# Problem requirements:
After locating the line that holds "Task: Expand Saturday 26 Aug day view", repeat it and each following line exactly until the material ends, skipping pictures.

# Data for review:
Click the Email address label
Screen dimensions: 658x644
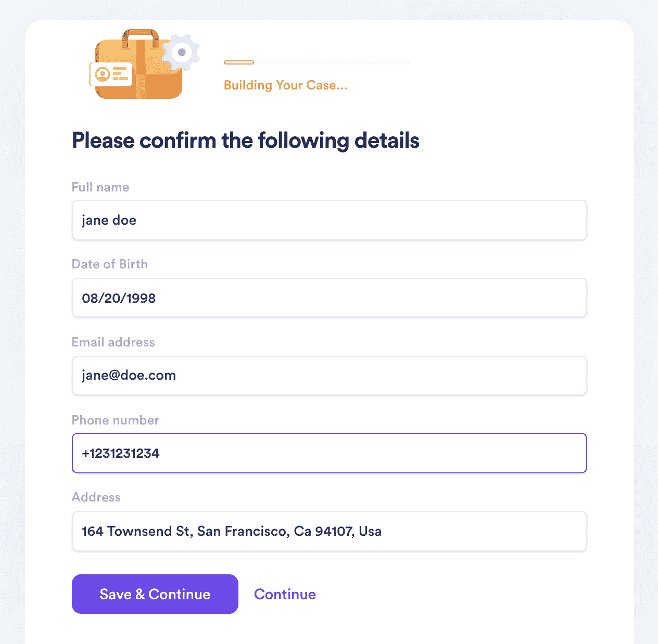pos(113,342)
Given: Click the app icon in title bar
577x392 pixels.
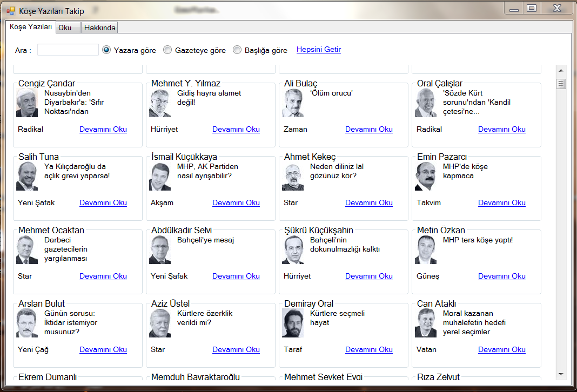Looking at the screenshot, I should click(x=10, y=10).
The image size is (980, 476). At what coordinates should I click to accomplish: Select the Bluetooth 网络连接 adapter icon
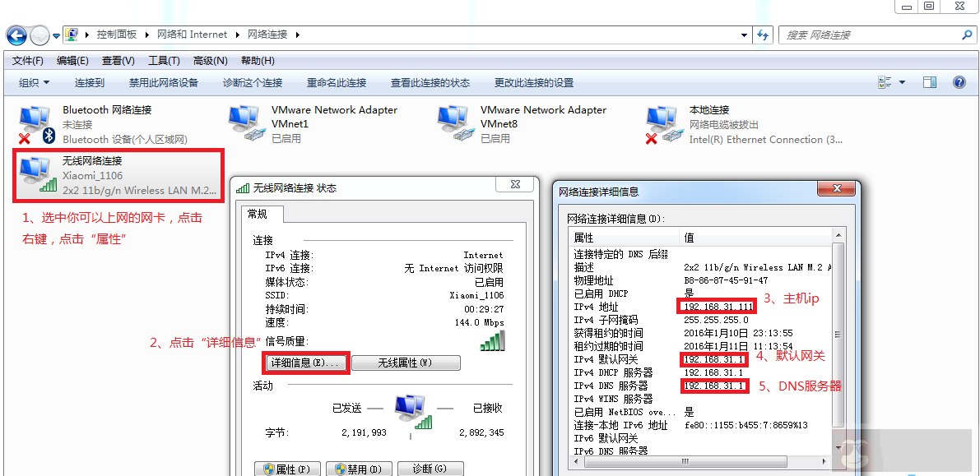(35, 117)
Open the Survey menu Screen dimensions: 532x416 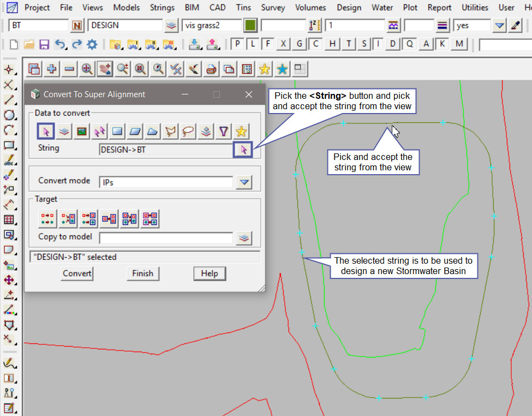[x=273, y=8]
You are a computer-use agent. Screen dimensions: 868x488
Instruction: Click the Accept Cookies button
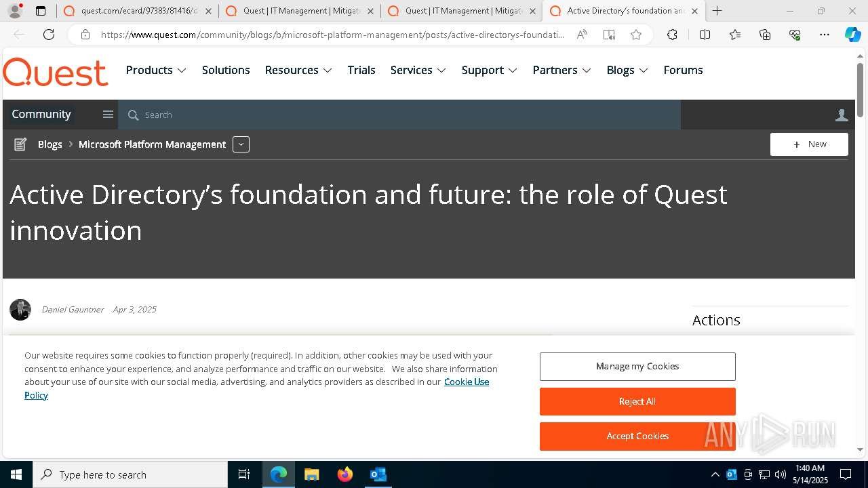(637, 436)
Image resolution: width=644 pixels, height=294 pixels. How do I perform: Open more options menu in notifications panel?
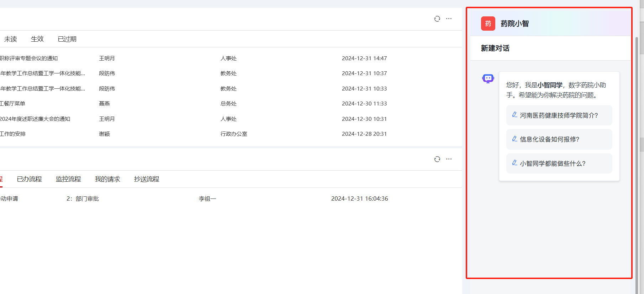(x=449, y=19)
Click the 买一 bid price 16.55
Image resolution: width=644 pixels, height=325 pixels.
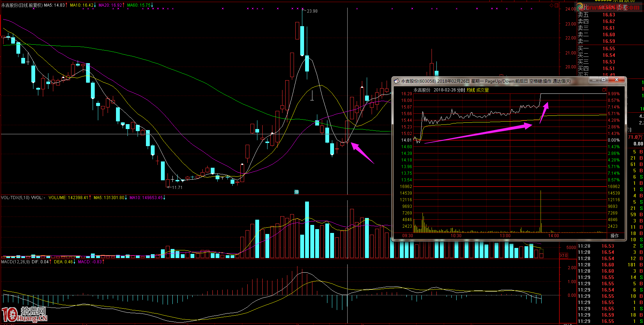(609, 48)
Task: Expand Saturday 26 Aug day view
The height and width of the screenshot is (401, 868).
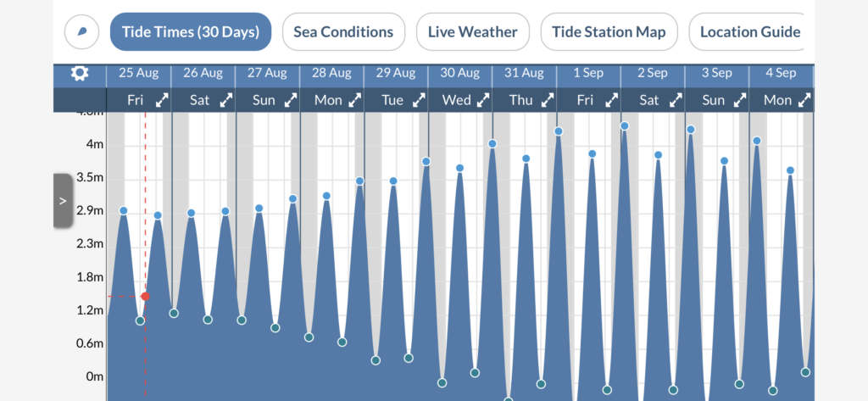Action: (226, 100)
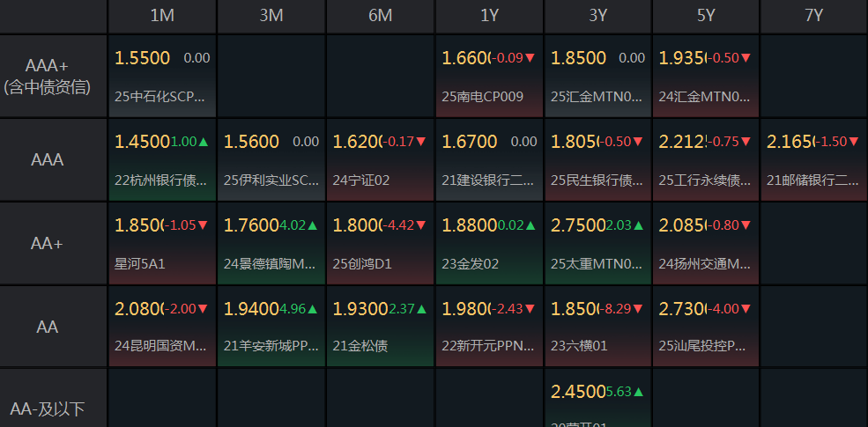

# Written reply:
Task: Expand Saturday 26 Aug day view
The height and width of the screenshot is (401, 868).
Action: (226, 100)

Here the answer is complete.